Ainda não é o fim nem o princípio do mundo calma é apenas um pouco tarde.

Há pessoas que constroem toda a vida sob um único mal-entendido. Há quem viva aprisionado numa esperança como outros sobrevivem de passado. Olho-os, oiço-os, e vejo tudo o que não quero para mim. Respiro, mas já não sei se de cansaço ou de alívio. Não são de vidro apenas os telhados. Há fundações tão ténues que ruiriam no menor sopro. Há quem se meta a jeito. Eles, por exemplo, enquanto avançam com duas pedras na mão como quem parte para uma batalha. Insistem na discórdia quando seria tão mais fácil escolher a paz. Nem necessitam já de um pretexto digno de servir de pretexto, qualquer palha lhes chega e ter cão ou não ter resulta no mesmo. São uma bomba-relógio. Não sopres. Pergunto-me como aguentam. Como aguentaram. Se aguentaria eu. E, porém, somos sempre o decalque imperfeito que só reconheceremos mais tarde, já tarde.

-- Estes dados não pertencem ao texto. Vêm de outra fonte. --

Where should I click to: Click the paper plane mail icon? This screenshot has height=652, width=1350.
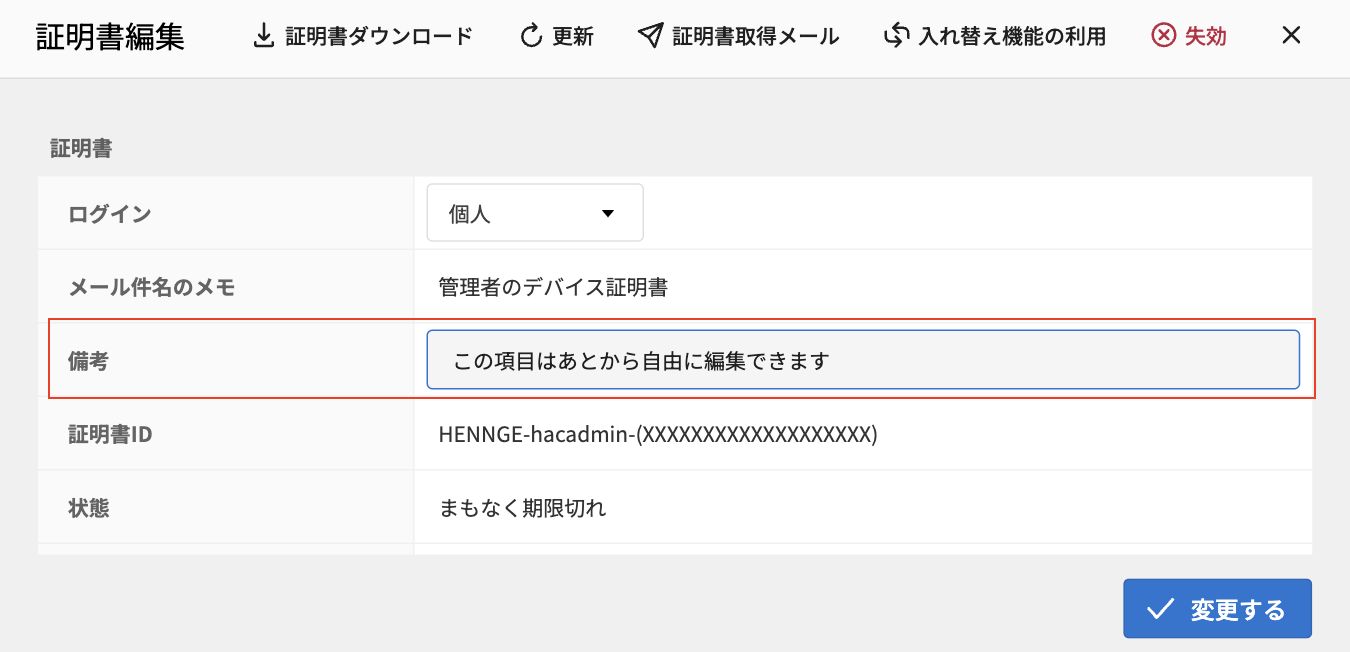click(x=650, y=37)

Não conseguem perdoar. Não conseguem falar. Não conseguem escutar. Seria uma conversa de mudos se não o fosse de gritos. Sofrem. Levam décadas de um mal-entendido. Recalcamentos que não expurgaram, desilusões que se acumularam, e também humilhações, orgulhos, egoísmos, sacrifícios que ninguém notou, esforços que ninguém notou. Dia onze e já estava a plantar a sacho. A fugir de socapa do hospital para vir fazer o jantar. O dinheiro que não cai do céu. E, um dia, a bomba explode. Então as dores guardadas em caixinhas misturam-se e confundem-se até perderem sentido. São um caos de caixas reviradas sob a mesa, são as dores ainda em agonia, mas já sem vergonhas, tudo à mostra, sangue e nervo. Um rol de acusações a pesar sobre acusações como quem disputa um sofrimento. Tu é que devias ter cancro. Cegos, que pela sua cegueira não se conseguem colocar no lugar do outro. São pessoas infelizes perdidas num labirinto. Perdidas de si. Apenas tinha perguntado se gostariam de ir a Itália. Agora entendo a convicção da sua sentença. Nesta casa, o melhor é estar calado. O silêncio seria melhor arma de arremesso. Ao menos o silêncio só gera silêncio.